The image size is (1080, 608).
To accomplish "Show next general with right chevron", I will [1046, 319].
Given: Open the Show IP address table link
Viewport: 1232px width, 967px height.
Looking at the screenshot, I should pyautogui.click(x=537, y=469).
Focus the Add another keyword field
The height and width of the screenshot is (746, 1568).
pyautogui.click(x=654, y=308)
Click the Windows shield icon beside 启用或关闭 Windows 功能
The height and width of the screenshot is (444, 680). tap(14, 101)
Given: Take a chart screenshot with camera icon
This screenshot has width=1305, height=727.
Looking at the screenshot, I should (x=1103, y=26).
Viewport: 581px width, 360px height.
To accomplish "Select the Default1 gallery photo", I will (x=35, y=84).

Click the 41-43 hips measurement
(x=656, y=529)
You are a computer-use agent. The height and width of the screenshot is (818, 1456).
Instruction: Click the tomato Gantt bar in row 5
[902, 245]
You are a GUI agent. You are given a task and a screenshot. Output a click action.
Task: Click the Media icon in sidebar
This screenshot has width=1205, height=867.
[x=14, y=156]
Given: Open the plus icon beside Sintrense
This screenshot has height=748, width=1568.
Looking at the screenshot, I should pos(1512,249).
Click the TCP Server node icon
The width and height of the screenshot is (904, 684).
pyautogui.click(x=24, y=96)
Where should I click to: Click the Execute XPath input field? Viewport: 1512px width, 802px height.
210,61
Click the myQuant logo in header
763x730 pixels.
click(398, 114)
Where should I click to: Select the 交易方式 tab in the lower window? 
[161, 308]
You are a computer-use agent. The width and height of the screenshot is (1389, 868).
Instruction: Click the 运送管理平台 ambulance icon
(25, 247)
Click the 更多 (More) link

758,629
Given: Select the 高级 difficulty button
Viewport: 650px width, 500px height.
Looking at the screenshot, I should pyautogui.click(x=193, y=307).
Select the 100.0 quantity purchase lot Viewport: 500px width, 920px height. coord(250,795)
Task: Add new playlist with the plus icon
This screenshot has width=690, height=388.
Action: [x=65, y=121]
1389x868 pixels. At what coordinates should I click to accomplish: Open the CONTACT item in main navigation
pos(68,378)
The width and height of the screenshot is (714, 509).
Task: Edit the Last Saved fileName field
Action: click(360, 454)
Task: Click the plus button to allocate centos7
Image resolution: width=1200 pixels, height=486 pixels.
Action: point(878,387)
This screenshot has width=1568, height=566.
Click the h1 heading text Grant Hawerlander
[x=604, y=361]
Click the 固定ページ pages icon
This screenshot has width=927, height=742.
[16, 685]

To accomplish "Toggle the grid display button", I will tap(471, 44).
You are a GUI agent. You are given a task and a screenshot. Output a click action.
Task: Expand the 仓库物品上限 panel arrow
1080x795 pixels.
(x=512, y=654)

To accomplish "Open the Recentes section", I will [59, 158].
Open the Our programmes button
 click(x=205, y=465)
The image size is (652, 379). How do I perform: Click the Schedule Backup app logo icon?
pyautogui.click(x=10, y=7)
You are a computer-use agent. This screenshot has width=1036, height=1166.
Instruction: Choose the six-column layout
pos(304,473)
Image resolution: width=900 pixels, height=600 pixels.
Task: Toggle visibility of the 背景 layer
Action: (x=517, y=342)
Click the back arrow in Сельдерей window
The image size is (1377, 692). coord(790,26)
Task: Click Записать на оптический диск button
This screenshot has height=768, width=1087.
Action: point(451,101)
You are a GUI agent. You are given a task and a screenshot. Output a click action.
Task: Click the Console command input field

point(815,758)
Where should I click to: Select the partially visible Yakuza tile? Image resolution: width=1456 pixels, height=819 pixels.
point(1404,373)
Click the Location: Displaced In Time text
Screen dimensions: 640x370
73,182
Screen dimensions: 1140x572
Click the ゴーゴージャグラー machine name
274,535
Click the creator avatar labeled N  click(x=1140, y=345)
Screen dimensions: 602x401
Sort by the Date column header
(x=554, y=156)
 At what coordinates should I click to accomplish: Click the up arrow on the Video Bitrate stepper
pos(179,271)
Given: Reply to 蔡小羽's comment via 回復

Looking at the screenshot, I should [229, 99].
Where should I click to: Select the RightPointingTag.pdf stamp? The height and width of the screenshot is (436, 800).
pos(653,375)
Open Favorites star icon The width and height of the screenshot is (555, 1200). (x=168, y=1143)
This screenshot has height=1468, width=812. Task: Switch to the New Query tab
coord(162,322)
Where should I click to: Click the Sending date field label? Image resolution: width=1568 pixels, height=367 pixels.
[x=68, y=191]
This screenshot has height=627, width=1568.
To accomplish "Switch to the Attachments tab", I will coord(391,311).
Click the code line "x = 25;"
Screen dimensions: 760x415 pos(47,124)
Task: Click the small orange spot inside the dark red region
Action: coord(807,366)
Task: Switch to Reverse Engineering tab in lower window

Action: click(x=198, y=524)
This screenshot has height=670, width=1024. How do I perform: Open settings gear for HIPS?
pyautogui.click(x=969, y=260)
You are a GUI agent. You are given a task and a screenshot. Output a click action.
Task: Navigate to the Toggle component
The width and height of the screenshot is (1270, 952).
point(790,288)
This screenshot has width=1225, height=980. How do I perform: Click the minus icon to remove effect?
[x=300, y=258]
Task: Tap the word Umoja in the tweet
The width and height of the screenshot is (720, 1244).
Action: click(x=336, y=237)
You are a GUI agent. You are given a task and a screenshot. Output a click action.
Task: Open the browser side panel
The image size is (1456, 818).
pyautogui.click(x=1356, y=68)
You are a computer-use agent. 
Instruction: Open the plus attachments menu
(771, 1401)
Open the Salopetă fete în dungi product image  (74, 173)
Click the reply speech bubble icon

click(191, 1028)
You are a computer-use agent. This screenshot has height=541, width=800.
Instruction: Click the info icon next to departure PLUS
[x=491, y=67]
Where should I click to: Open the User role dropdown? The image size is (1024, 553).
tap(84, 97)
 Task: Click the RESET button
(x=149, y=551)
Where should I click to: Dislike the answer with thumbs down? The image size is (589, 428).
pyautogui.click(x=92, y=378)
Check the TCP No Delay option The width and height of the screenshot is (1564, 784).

┄┄┄┄┄┄

EXERCISE OBJECTIVE - For the word "panel", state how many lines of the entries contain it, with nothing else.

RESPONSE TO THIS TASK - 2